Exercise passage
┄┄┄┄┄┄
Tuesday, August 21, 2018

Invest in mutual funds for your child’s future


Investing for your children through equity mutual funds will help you build a sound corpus for their education and future


Saving for their children’s future is every parent’s priority. And with increasing costs of education, it is imperative for parents to begin saving as soon as the child is born. Since a child gets several years before he/she needs a large chunk of money for higher education or marriage, parents should look at systematic investment plan (SIP) in equity funds for building a large corpus.

Depending upon your income and factoring in your monthly expenses, you should be able to arrive at an amount suitable for investing in mutual funds for your child. SIP is the best way to invest in the same.


Here is a step-by-step guide on the average expenditure expected and why parents must start saving:

WHEN TO INVEST?

It is said that the earlier you invest, the better returns you gain. When investing short-term, it is advised to invest in debt and balanced funds. For instance, if you are saving for your child’s schooling, and plan to hold on to the funds for 3-5 years, investing in debt and balanced funds could give you a return of 7-8 per cent.

When investing in equity mutual funds, especially keeping a child’s higher education in mind, one must hold on to their investments for at least 10-15 years.

One shold invest at regular intervals. In most Indian families, the child is given money during milestones in their life. Financial planners suggest that rather than spending such funds, all monetary gifts that the child receives should be invested in the child's name, preferably in equity mutual funds. Investing those funds in a good mutual fund would be a wise decision for the longterm financial benefit. This is because an occasional inflow in those funds, over several years, is almost sure to leave a large corpus when the child grows up.
┄┄┄┄┄┄
Extracted data
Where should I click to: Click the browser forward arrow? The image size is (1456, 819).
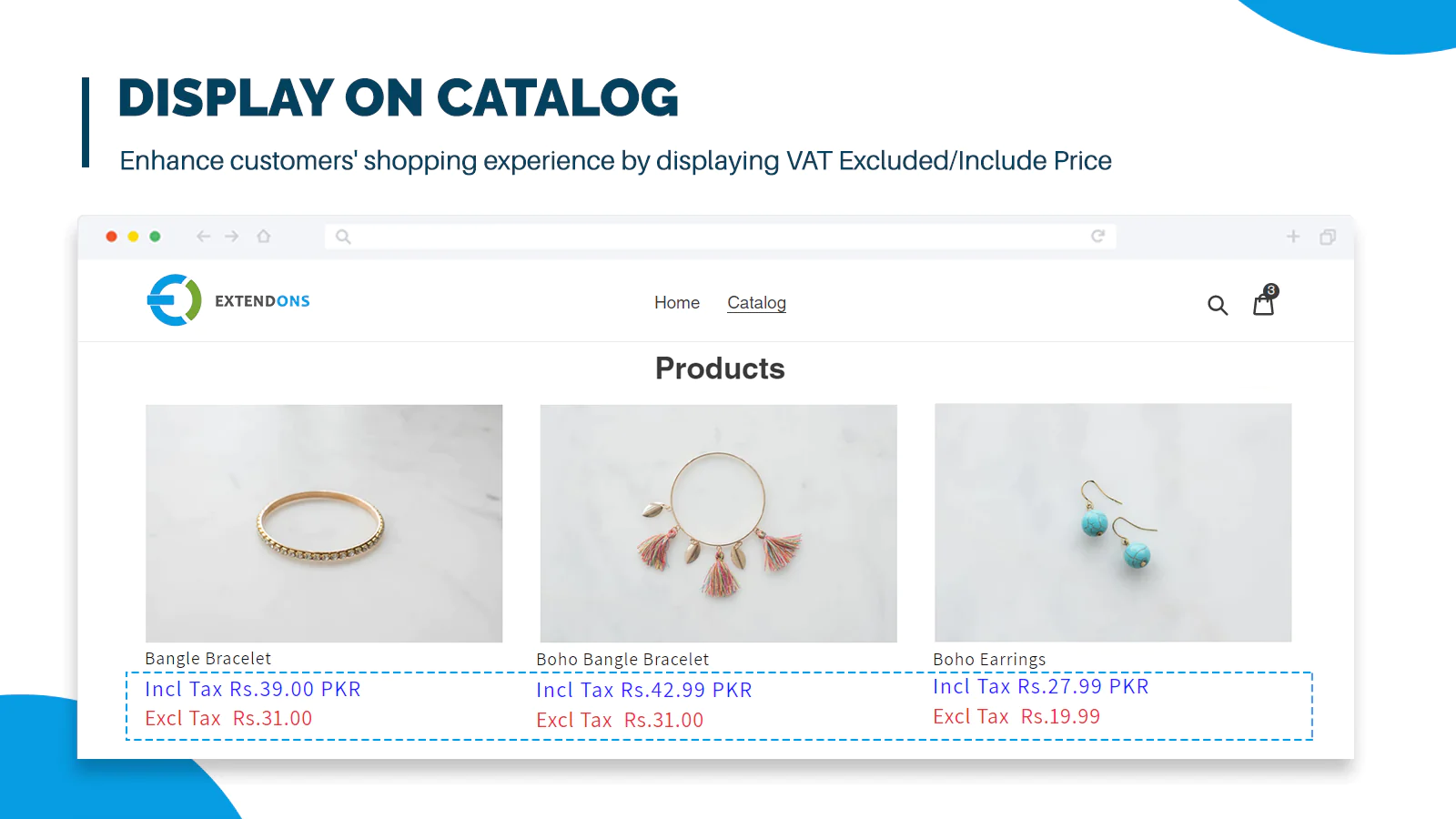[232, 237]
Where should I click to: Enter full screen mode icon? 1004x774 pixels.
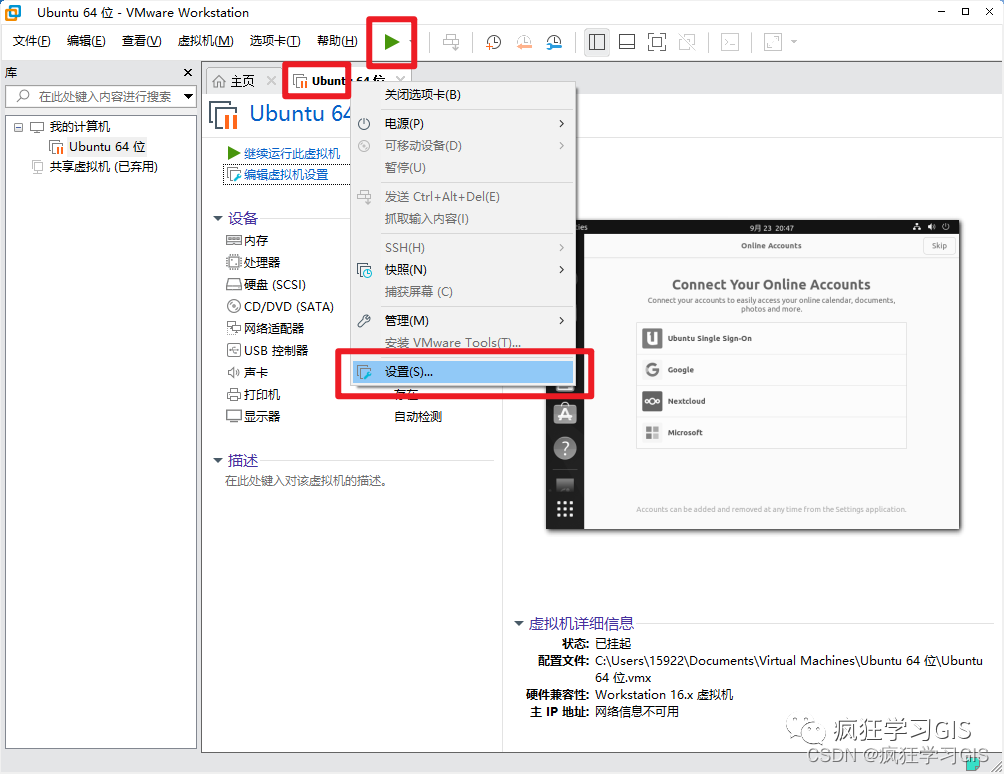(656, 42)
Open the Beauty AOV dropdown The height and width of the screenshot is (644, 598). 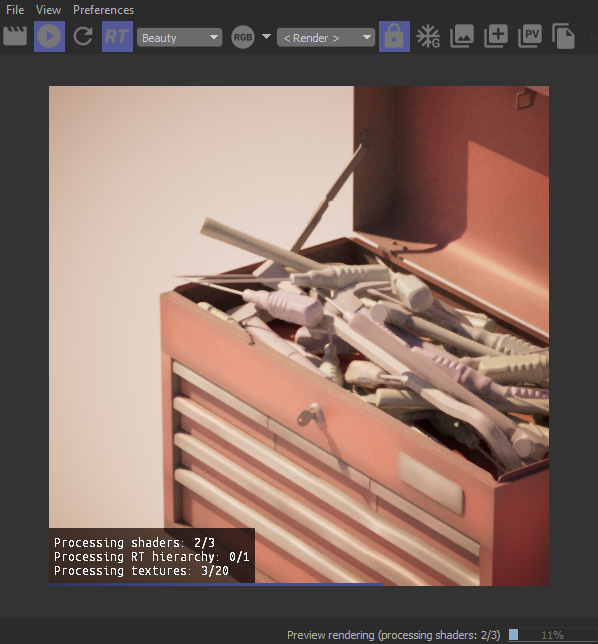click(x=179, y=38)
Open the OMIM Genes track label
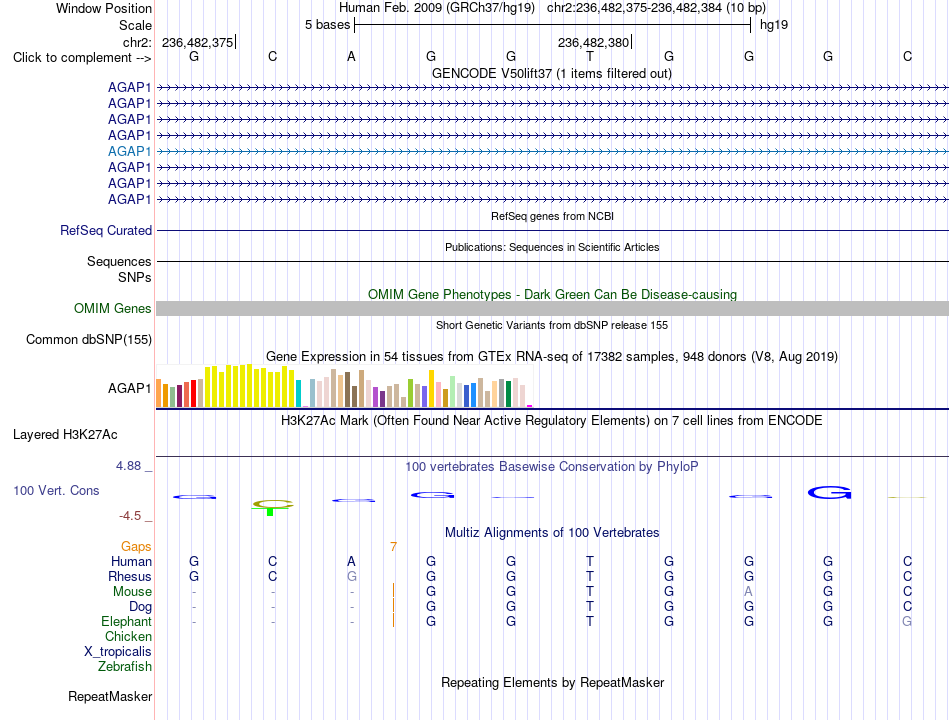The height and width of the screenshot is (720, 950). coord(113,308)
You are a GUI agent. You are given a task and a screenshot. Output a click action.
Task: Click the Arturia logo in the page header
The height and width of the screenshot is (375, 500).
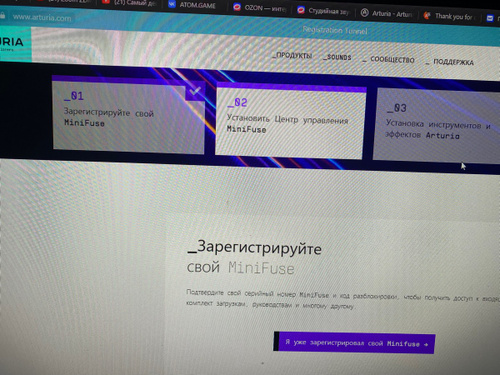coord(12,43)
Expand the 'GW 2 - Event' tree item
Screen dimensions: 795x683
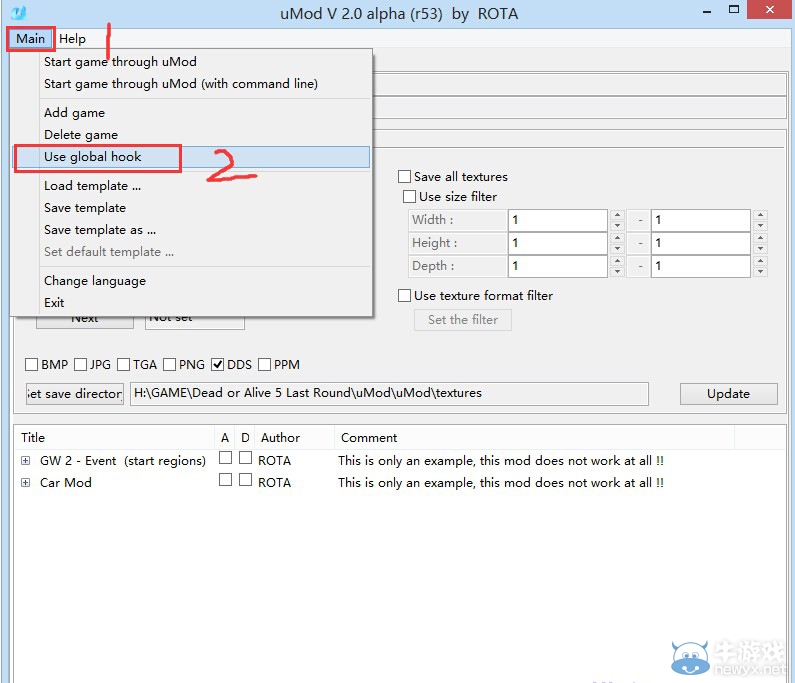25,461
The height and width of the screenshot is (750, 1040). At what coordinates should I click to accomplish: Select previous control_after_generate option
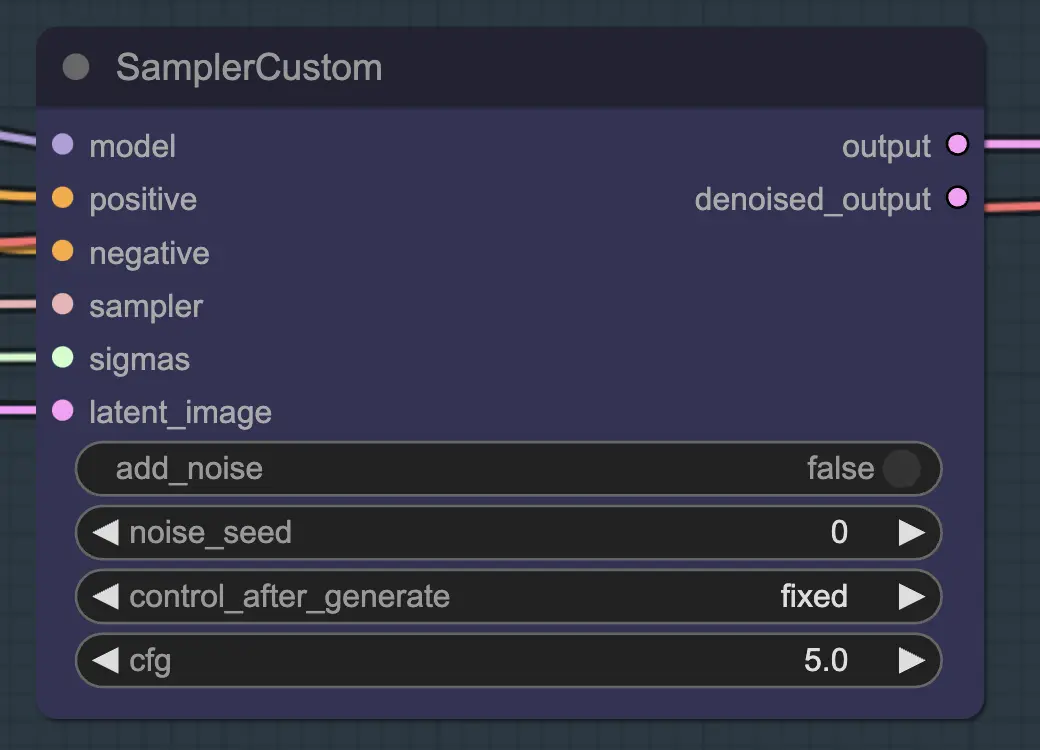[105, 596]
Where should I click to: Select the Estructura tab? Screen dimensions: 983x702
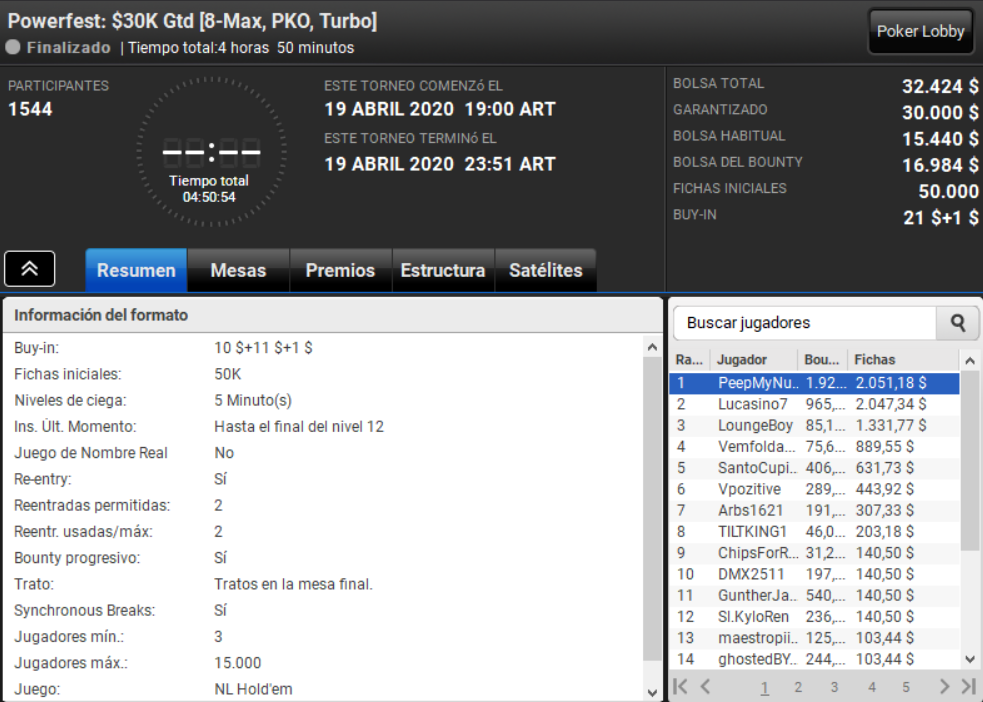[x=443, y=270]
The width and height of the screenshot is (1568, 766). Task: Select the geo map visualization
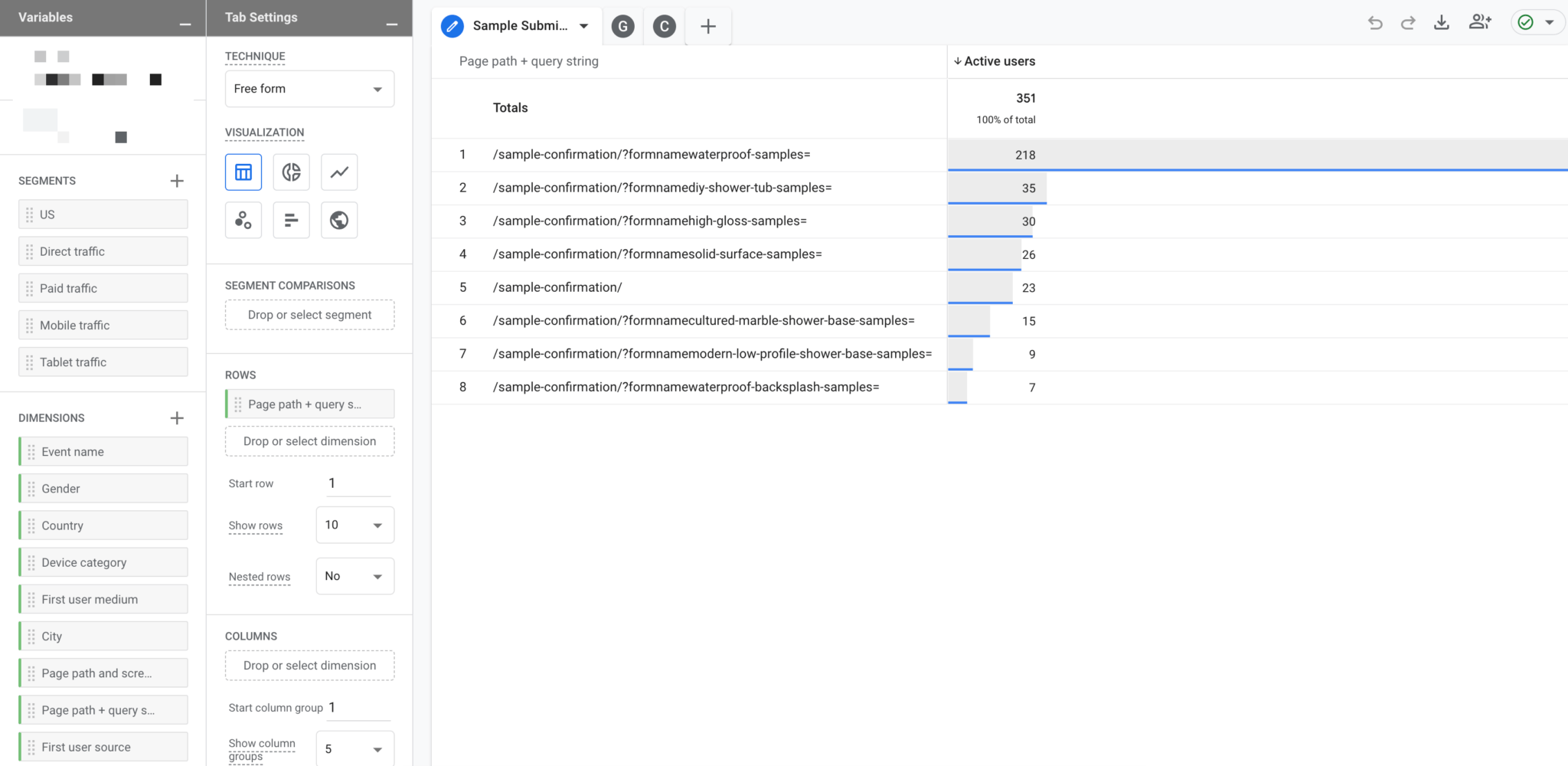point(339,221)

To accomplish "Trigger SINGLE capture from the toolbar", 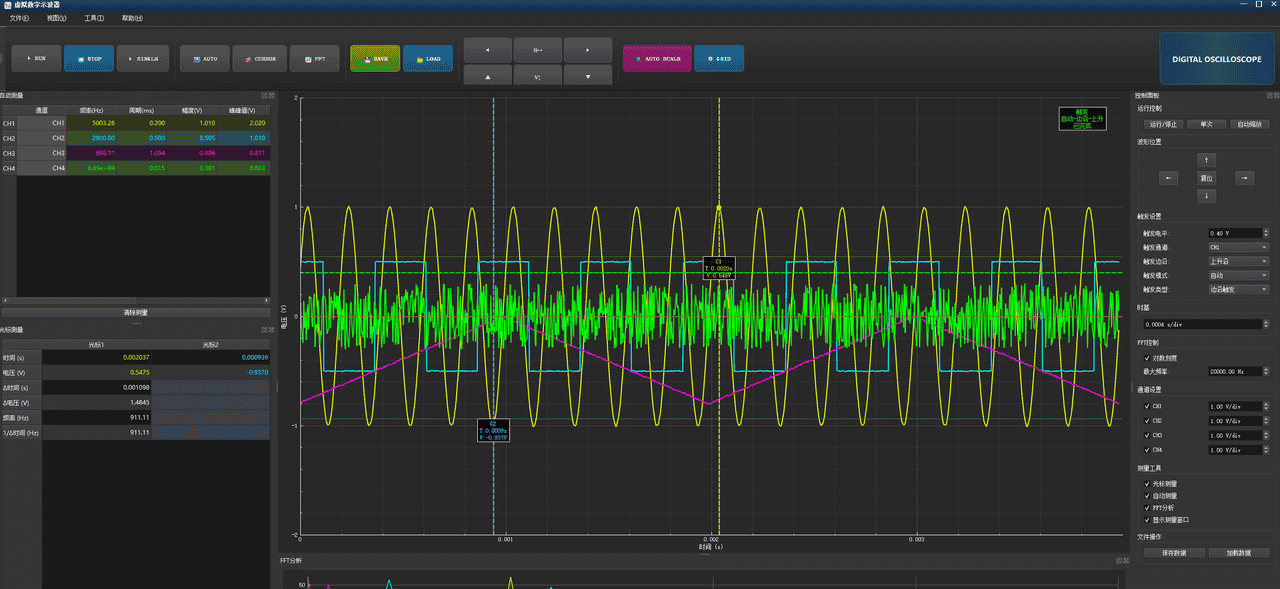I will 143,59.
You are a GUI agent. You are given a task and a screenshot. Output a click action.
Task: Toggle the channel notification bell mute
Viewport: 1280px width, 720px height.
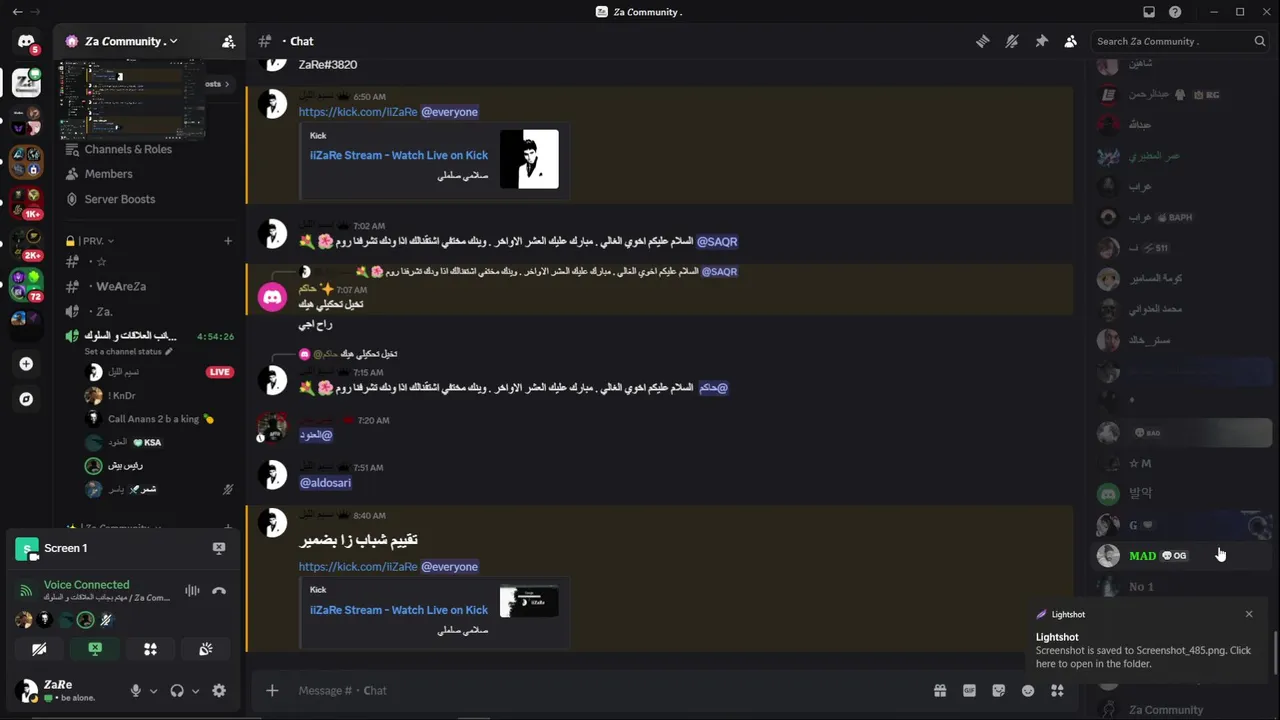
┄┄┄┄┄┄
Actions to take
1: Sum up the article on saving for a child's future in two sentences.
2: Write the next part of the article on saving for a child's future, picking up after its last sentence.
The listing that comes after the article on saving for a child's future is separate material.

Solved problems
1: Parents should start saving as soon as a child is born, using systematic investment plans in equity mutual funds to build a large corpus for education and other needs, while short-term savings held for 3-5 years could earn 7-8 percent in debt and balanced funds. Equity investments meant for higher education should be held for at least 10-15 years, and financial planners suggest investing the money gifts a child receives in the child's name, preferably in equity mutual funds.

2:
CHOOSE THE RIGHT PLAN

The core of your investment portfolio should ideally be relatively lower risk diversified equity funds with smaller investments made into various small and midcap funds. If you have a moderate to aggressive risk appetite, you should be investing mostly midcap schemes and smallcap schemes. To invest money for an extremely short term, you can invest in liquid funds. When in doubt, it is advised to speak to experts from the field and get clarity. The ground rule here is to understand your long-term goal, decide on a fixed amount to be invested, and do so diligently in a plan that suits your end goal.

CALCULATE RIGHT

Education is getting expensive by the day. While saving for their children, parents must factor in various expenses right from childhood — tuition fees, school fees, material and travel costs, etc. Then, one must factor in costs of general living, marriage, etc. While calculating the cost of education, especially higher education, it’s important to remember that in India, the long term average annual inflation rate for education cost is about 8-10 per cent. For instance, if your child may pursue medicine, the current average cost is set at Rs 50 lakhs to Rs 75 lakhs. In the next 10-12 years, this may cross 1.5 crores. Hence, keeping this in mind, it is advised to invest a fixed amount in equity mutual funds on a monthly basis.

There are online calculators which could give you an estimate about these costs and the amount that is required to be invested. It is always better to identify goals, quantify them to get their future value, and putting together an investment plan to achieve each goal.